*** Opening of Input material ***

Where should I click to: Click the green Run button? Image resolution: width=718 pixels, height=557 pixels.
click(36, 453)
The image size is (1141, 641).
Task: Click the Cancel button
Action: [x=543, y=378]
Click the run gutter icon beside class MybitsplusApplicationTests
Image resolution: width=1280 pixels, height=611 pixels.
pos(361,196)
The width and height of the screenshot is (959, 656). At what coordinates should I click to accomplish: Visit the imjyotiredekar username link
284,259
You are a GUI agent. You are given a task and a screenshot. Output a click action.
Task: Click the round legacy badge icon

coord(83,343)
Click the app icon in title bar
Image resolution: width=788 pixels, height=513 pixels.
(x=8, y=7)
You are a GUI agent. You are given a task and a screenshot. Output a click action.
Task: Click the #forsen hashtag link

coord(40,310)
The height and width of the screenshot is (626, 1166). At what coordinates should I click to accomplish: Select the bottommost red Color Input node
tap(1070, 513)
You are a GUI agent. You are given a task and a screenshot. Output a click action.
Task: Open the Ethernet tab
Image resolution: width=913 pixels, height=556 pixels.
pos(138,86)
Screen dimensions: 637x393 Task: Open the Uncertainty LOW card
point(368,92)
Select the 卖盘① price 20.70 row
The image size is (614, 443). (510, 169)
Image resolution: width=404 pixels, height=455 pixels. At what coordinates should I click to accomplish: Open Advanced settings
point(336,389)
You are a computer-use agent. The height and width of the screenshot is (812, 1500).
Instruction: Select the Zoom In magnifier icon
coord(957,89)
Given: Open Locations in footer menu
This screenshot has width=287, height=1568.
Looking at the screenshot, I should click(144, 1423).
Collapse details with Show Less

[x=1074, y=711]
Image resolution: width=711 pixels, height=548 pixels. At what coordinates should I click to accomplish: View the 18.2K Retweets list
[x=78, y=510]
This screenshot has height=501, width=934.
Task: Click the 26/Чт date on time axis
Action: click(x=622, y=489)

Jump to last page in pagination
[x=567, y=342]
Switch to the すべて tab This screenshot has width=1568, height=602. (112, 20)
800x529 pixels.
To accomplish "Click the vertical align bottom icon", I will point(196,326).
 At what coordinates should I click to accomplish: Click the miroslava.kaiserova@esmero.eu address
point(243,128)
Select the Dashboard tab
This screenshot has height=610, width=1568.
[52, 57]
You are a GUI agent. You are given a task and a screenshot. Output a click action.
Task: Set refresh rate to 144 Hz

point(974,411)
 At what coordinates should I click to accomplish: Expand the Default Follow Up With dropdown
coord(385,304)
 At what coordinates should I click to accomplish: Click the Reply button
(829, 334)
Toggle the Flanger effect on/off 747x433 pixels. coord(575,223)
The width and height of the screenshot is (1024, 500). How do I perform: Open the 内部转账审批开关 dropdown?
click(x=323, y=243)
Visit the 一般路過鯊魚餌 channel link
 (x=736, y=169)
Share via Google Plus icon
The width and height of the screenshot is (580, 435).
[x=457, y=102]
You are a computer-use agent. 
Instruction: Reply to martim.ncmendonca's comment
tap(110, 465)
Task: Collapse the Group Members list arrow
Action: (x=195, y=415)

*** Close of Input material ***

◆ **Goal of the exercise**
From the entries above, give again exactly the lines running from the line with "Screen dimensions: 637x393" to the line with "Share via Google Plus icon"; include both of those lines.

◆ **Problem solution**
Screen dimensions: 637x393 Task: Open the Uncertainty LOW card
point(368,92)
Select the 卖盘① price 20.70 row
The image size is (614, 443). (510, 169)
Image resolution: width=404 pixels, height=455 pixels. At what coordinates should I click to accomplish: Open Advanced settings
point(336,389)
You are a computer-use agent. The height and width of the screenshot is (812, 1500).
Instruction: Select the Zoom In magnifier icon
coord(957,89)
Given: Open Locations in footer menu
This screenshot has width=287, height=1568.
Looking at the screenshot, I should click(144, 1423).
Collapse details with Show Less

[x=1074, y=711]
Image resolution: width=711 pixels, height=548 pixels. At what coordinates should I click to accomplish: View the 18.2K Retweets list
[x=78, y=510]
This screenshot has height=501, width=934.
Task: Click the 26/Чт date on time axis
Action: click(x=622, y=489)

Jump to last page in pagination
[x=567, y=342]
Switch to the すべて tab This screenshot has width=1568, height=602. (112, 20)
800x529 pixels.
To accomplish "Click the vertical align bottom icon", I will point(196,326).
 At what coordinates should I click to accomplish: Click the miroslava.kaiserova@esmero.eu address
point(243,128)
Select the Dashboard tab
This screenshot has height=610, width=1568.
[52, 57]
You are a GUI agent. You are given a task and a screenshot. Output a click action.
Task: Set refresh rate to 144 Hz

point(974,411)
 At what coordinates should I click to accomplish: Expand the Default Follow Up With dropdown
coord(385,304)
 At what coordinates should I click to accomplish: Click the Reply button
(829, 334)
Toggle the Flanger effect on/off 747x433 pixels. coord(575,223)
The width and height of the screenshot is (1024, 500). How do I perform: Open the 内部转账审批开关 dropdown?
click(x=323, y=243)
Visit the 一般路過鯊魚餌 channel link
 (x=736, y=169)
Share via Google Plus icon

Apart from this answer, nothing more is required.